◆ **PAGE TEXT**:
********************
I'd already stayed up half the night and polished off about a half-liter of vodka with old Volodya Zuikov, the stable watchman, when I decided to leave the Siberian village of Tolstikhino. It was four in the morning, and I had a plane to catch in Krasnoyarsk at nine; besides, the optimal thieving hours had come and gone. The sky over the little muddy settlement was black, and the roads were quiet. The cows, asleep in the barn next door, were less than an hour away now from their morning milking. Nightly threat was giving way to daily routine.

It was the appropriate time to leave.

By Zuikov's standards, it had been a good night. There'd been none of the Wild West stuff he'd had to worry about lately, no cattle rustlers, no horse thieves... And free vodka. For an old collective farm hand these days, it doesn't get much better than that. In fact, as he waved goodbye, Volodya looked almost sorry to see me go.

"Have a safe trip back," he said, then added. "Good night, dear Steve!" As I got in the car, my driver laughed. "You should have stayed a few more minutes," he said. "You could have been Charlie. Hell, by morning, you'd have been Vanya."

The Tolstikhino farm had lost four horses to thieves a few nights before, on May 8th, but the villagers didn't blame Zuikov, who goes by the nickname "Volodya Zatilok", or Volodya "Brainpan". They know Volodya drinks heavily to combat the cold weather-- an obvious handicap to any crime-prevention strategy-- and also that the shed where he keeps his watch has no windows. People in Tolstikhino are quick to point out that it doesn't take a fancy engineer from the neighboring 19,000-person metropolis of Uyar, or even from the illustrious regional capital of Krasnoyarsk, to realize that it's hard to spot a thief if your shed has no windows. If you have windows, the local logic goes, you can look out; but there weren't any windows in Volodya's shed, so he couldn't, so to speak, look out.
********************
◆ **DATA PROVIDED**:
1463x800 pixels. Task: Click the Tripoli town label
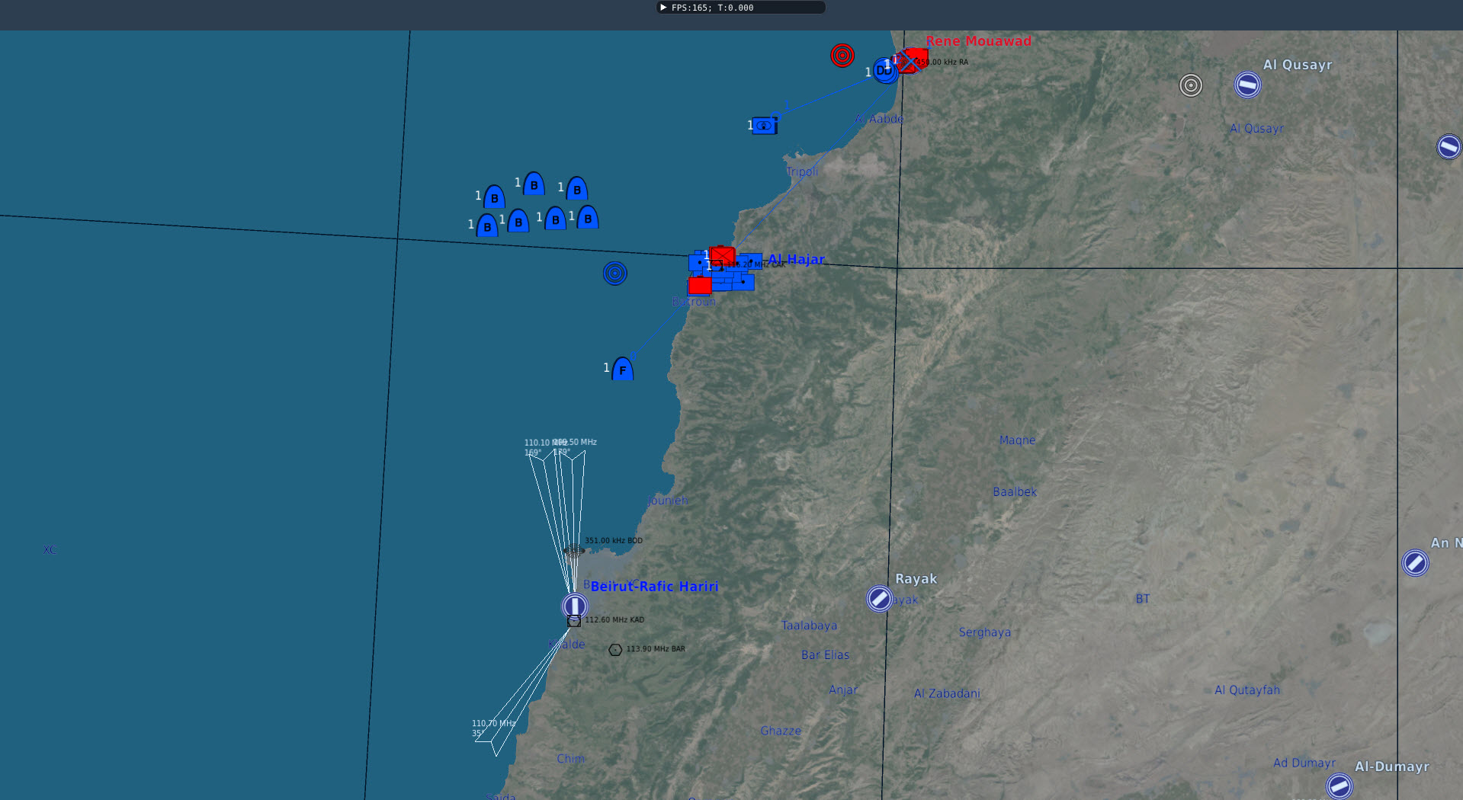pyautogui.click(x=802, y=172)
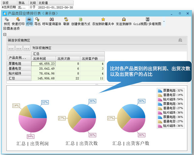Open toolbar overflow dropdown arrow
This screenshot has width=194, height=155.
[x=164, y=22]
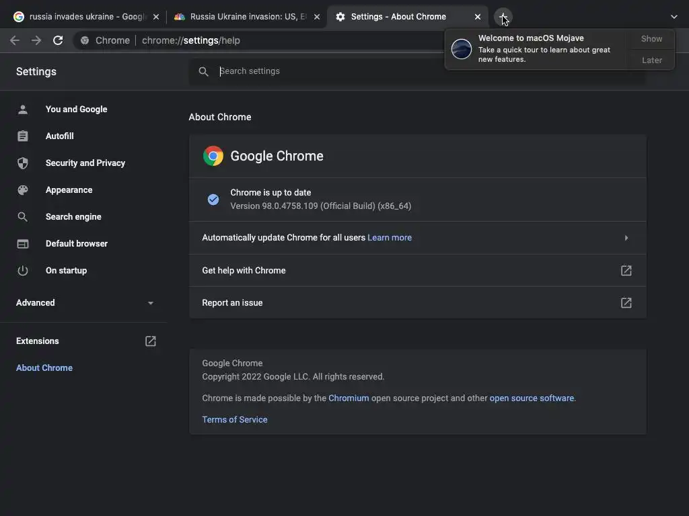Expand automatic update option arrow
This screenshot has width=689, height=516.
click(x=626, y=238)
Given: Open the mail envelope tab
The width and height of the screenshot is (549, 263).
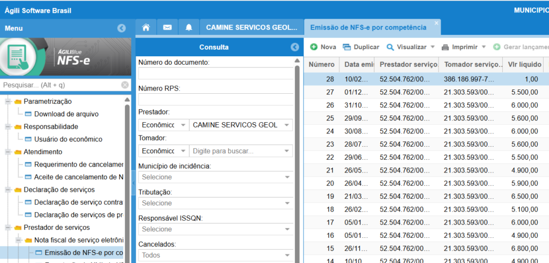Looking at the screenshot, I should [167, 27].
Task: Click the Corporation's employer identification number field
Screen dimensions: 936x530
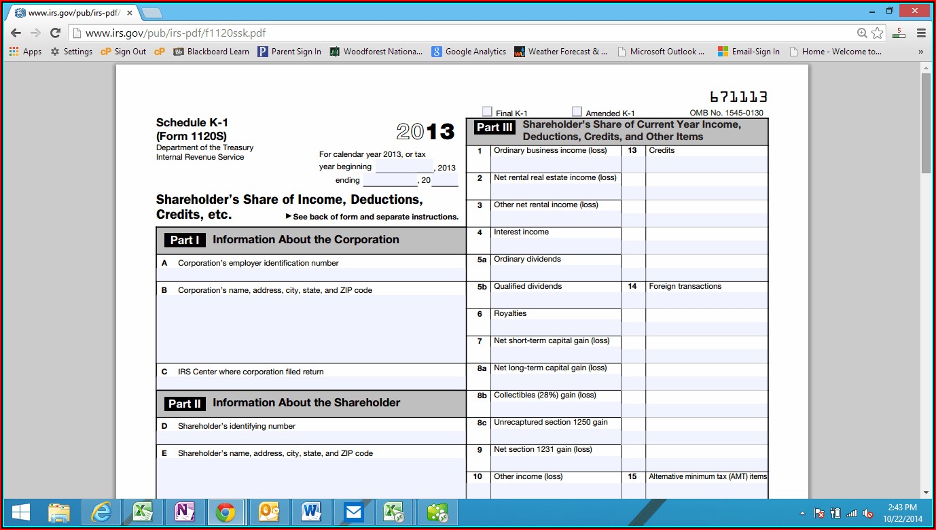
********************
◆ **TASKS FOR THIS EXERCISE**:
1. Repeat the text of the Tolstikhino story between "It was the appropriate" and "to see me go.", inclusive, word for word.
2. Pick up the Tolstikhino story where it stops and continue it.

◆ **ANSWERS BY ITEM**:
1.
It was the appropriate time to leave.

By Zuikov's standards, it had been a good night. There'd been none of the Wild West stuff he'd had to worry about lately, no cattle rustlers, no horse thieves... And free vodka. For an old collective farm hand these days, it doesn't get much better than that. In fact, as he waved goodbye, Volodya looked almost sorry to see me go.

2.
Thirdly, and most importantly, old Volodya Zatilok was unarmed on the night of May 8. In fact, neither Volodya nor any of the watchmen on the farm are ever armed, which is why horse and pig thieves, cattle rustlers and calf-snatchers and have been descending on Tolstikhino at will on a weekly if not daily basis for over a year and a half now. It is a cynical and one-sided feeding frenzy to warm the heart of the hardest Social Darwinist: on the one hand, mechanized brigades of young out-of-towners are leading the livestock away through forests and swamps with KamAZ trucks and even motorcycles-- while on the other hand, a half-cocked and eccentric community of amiable Gogolian peasants scratches its collective head, and waits patiently for the day when the disappearance of its last head of cattle announces its final exit from the pages of Russian history.

In better days, Tolstikhino and its 3,000-odd residents were a collective farm, growing grain for sale around the Soviet Union and raising cattle for delivery to the big slaughterhouse in neighboring Uyar. Those dull and severe times are now known as the good old days, and they ended in 1992, when the Agriculture Ministry disowned the place and dumped it into the hands of the Railroad Ministry. It then became a so-called "transsovkhoz", raising food for railway workers and railway restaurants.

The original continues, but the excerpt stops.